• [Passage shown]:
::::::::::

Together with this easy mode of purchase by which the quiet and industrious are profiting, rents are reduced all over the country, though still the Home Rulers reiterate the old charge of "rack-renting," as if such a thing were the rule. These unscrupulous misstatements, indeed, make half the difficulties of the Irish question; for lies stick fast, where disclaimers, proofs, facts, and figures, pass by like dry leaves on the wind. But for all the fact of past extortion the present reductions are not always a proof of over-renting. What Mr. Buxton says has common sense on the face of it:-

"Very serious reductions of rents are being made all through Ireland by the Land Sub-Commissioners, who are supposed to be in some extent guided by the appearance of the farms. Now it should be remembered that at the interview that took place in London on July 3rd, between Mr. Smith-Barry and some of his tenants, in reference to that gentleman's support of the evictions on the Ponsonby estate, one of the arguments for forgiveness of arrears was that when eviction was threatened 'the tenants gave up their industry,' and 'how could they get the rents out of the land when they were absolutely idle?' To admit such a plea for granting a reduction of rent is most dangerous. Tenants have but to neglect their land, get into arrears of rent, and claim large reductions because their farms do not pay. An ignorant, or slovenly, or idle farmer, under such circumstances, is likely to have a lower rent fixed by the Sub-Commissioners than his more industrious neighbour, and thus a great injustice may be done to both the good farmer and the landlord, the-perhaps cunningly-idle farmer receiving a premium for neglecting his farm. A comparison of the judicial rents with the former rents and the Poor Law valuation is truly startling, and must lead one to imagine that the system by which so much valuable property is dealt with is most unjust."

::::::::::

• [Dataset excerpt]:
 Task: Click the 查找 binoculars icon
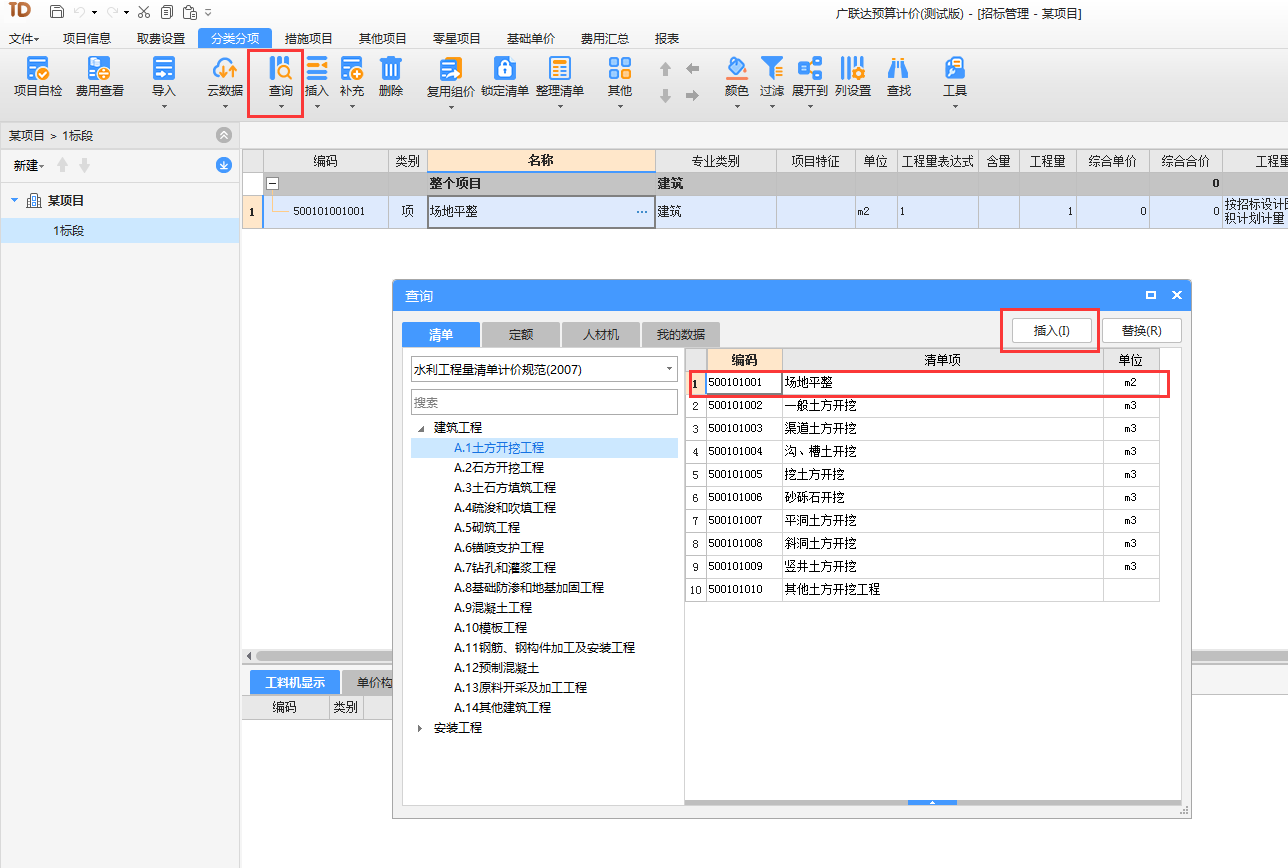[x=898, y=70]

::::::::::

• [Exercises]:
**A.** In the passage on Irish rents, rewrite the paragraph beginning "Together with this easy mode of purchase" as a short list of its main points.
**B.** Using the passage on Irish rents, decide whether each statement agrees with it, answering yes or no and quoting the deciding words.
(i) The Land Sub-Commissioners are supposed to be guided in part by how the farms look.
(ii) Mr. Smith-Barry met some of his tenants in Dublin.
(iii) The present rent reductions always prove that land was over-rented.
The material plays no part in this work.

• [Set of answers]:
**A.**
- Land can now be bought easily, and the quiet and industrious are profiting from it.
- Rents are being reduced across the country.
- Home Rulers still repeat the charge of "rack-renting" as if it were the rule.
- Such misstatements cause half the difficulties of the Irish question, because lies stick while facts and figures are forgotten.
- Despite past extortion, present reductions do not always prove over-renting, and Mr. Buxton's view on this is sensible.

**B.**
(i) Yes: "who are supposed to be in some extent guided by the appearance of the farms"
(ii) No: "at the interview that took place in London on July 3rd"
(iii) No: "the present reductions are not always a proof of over-renting"